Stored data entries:
========================================================================

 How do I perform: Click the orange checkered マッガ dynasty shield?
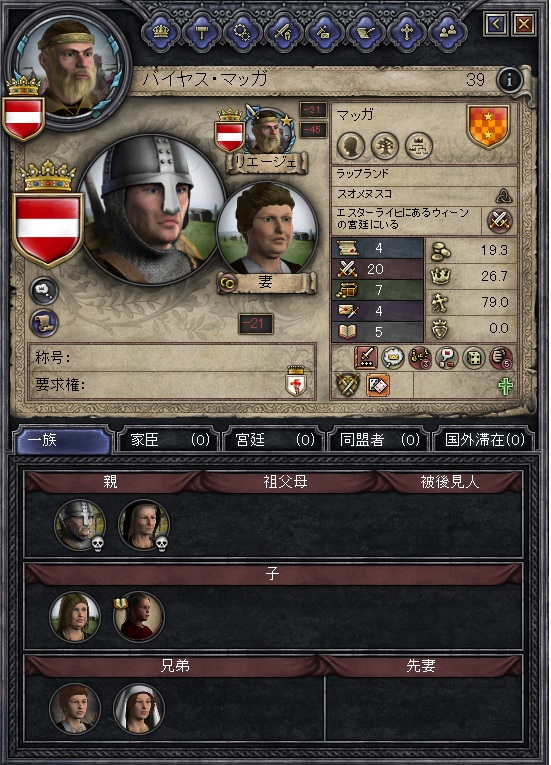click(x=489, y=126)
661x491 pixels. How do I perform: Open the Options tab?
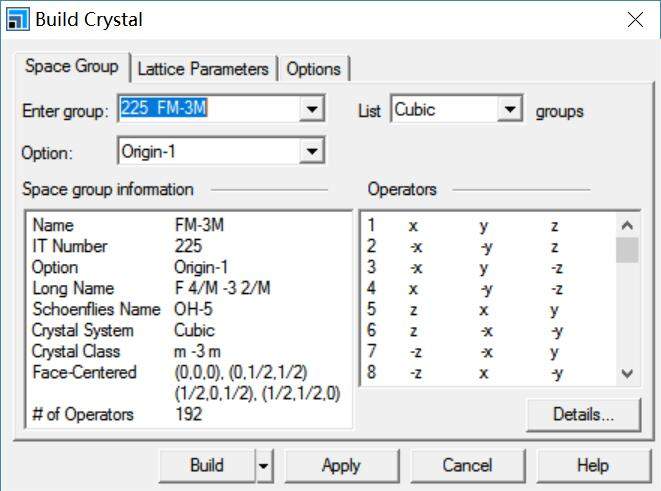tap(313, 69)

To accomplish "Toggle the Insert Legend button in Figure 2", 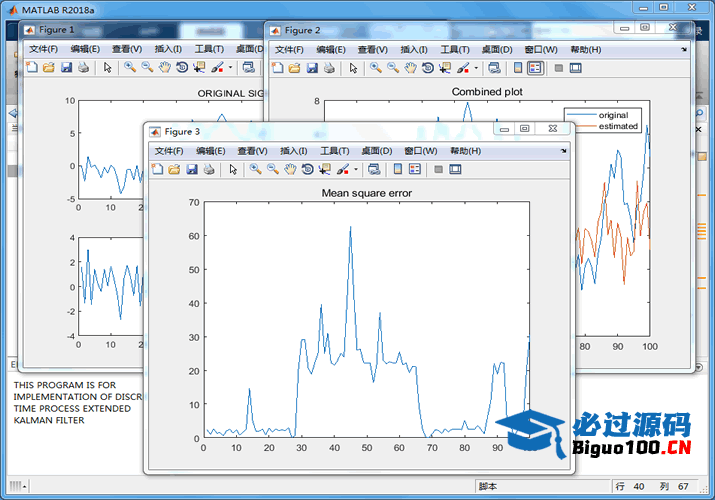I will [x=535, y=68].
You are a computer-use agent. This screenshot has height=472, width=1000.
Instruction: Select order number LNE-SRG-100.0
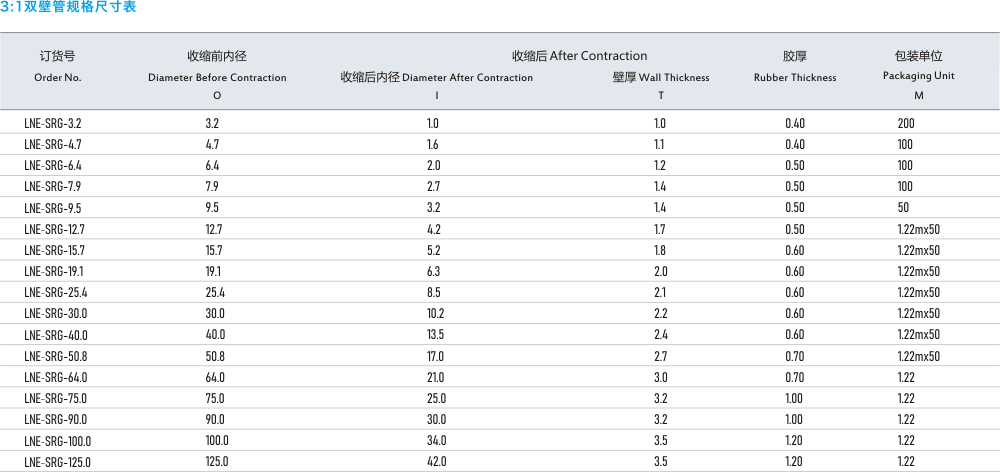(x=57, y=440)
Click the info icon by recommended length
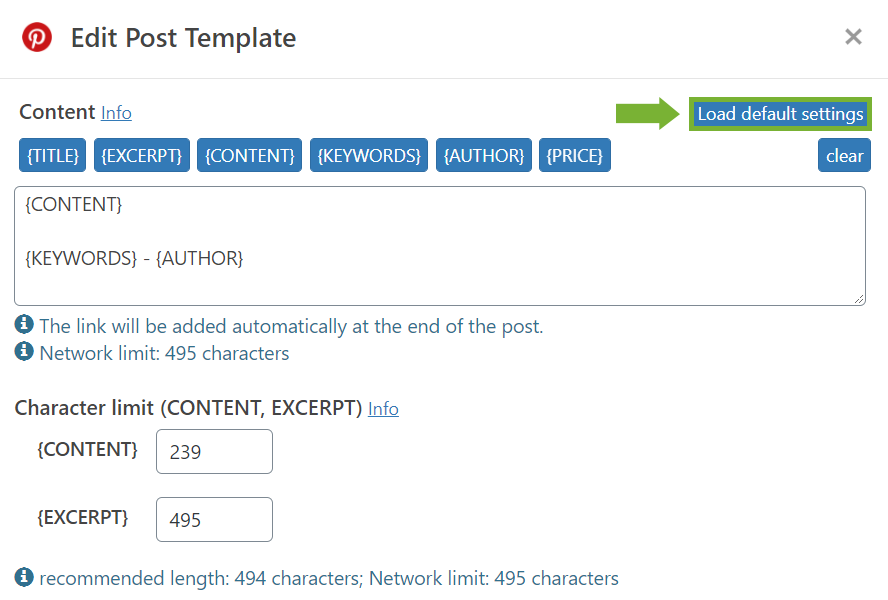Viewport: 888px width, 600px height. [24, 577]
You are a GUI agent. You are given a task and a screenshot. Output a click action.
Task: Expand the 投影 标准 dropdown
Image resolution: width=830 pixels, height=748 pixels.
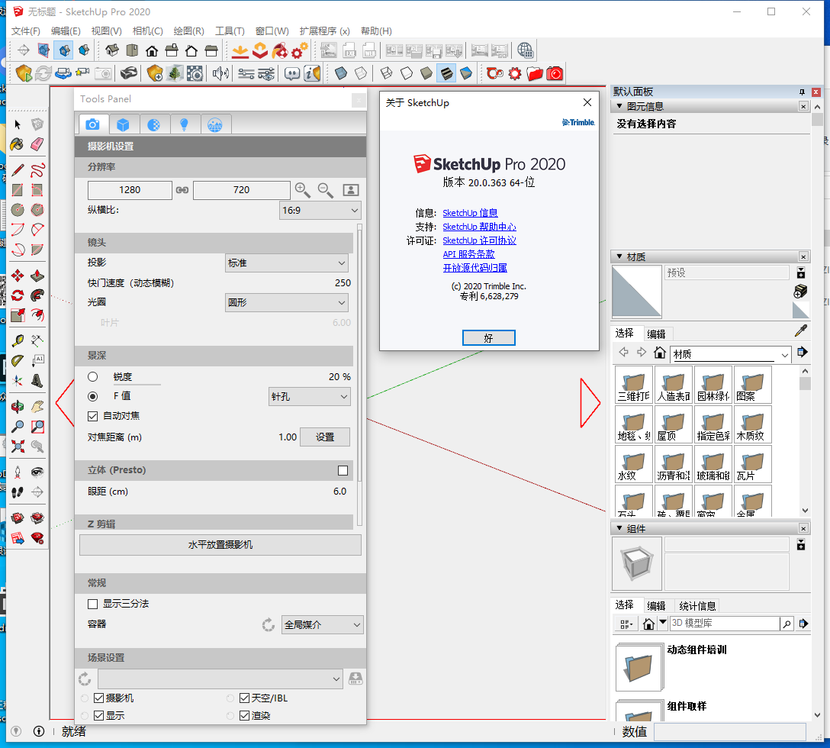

========================================================================

## [Exercise aim]
Look through the entries and work out how many lines have the word "screenshot" in them; reply with that number only.

## [Exercise response]
2